Decades of recurring turmoil, arcane lending laws, and high inflation have kept Brazil's economy underleveraged. Mortgage debt in Brazil is equal to only 2.5% of GDP, compared to 80% in the US. There is huge pent-up demand waiting to be unlocked in the housing sector. Mexico, which has 60% of the population of Brazil, builds four times as many homes.

Lower interest rates and changes to lending laws are likely to unlock Brazil's pent-up demand for housing over the coming decade. Falling interest rates have already begun to unlock credit growth in consumer loans—65% of car purchases are now made on credit, and purchases with credit cards have been growing at 22% annually during the past decade.

Brazil has always had great potential, but has consistently managed to stumble. Change is now under way. Inflation has been tamed, the state has found an acceptable balance with private industry, excessive government debt is no longer a problem, and stability has returned to the economy. A more stable Brazil should result in higher earnings multiples on Brazilian stocks, lower interest rates on Brazilian debt, and a more valuable currency.

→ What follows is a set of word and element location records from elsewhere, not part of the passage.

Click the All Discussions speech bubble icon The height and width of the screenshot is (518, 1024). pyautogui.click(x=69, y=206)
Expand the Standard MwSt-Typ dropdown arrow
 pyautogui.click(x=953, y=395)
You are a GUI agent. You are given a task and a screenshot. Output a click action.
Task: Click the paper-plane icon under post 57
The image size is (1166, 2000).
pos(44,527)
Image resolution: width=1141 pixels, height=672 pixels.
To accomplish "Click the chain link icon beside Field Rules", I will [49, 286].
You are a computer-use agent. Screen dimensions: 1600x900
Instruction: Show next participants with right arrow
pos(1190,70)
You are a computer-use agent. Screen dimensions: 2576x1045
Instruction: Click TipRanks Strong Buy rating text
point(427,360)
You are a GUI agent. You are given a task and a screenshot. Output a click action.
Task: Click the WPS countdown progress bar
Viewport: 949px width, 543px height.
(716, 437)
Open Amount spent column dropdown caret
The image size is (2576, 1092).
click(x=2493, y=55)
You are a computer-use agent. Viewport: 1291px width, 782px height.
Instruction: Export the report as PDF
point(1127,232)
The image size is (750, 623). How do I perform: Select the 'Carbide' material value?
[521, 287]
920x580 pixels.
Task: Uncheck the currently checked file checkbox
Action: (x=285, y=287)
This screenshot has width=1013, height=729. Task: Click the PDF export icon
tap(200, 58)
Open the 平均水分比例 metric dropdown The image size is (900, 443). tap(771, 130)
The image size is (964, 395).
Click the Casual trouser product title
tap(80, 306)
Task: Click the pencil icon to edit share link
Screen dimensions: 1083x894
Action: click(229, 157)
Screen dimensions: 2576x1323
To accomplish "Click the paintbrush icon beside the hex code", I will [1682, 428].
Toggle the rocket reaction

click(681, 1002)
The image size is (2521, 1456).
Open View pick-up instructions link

You should continue to expect wicked volatility when investing in Brazil. The government still has its hands deep in the private economy, as evidenced most recently by the implementation of a tax on capital inflows. Plus, while Brazil is headed toward developed market status, it is not there yet. Begin with a starter position in Market Vectors Brazil Small-Cap (NYSEArca: BRF) or iShares MSCI Brazil (NYSEArca: EWZ), and add to your position on dips.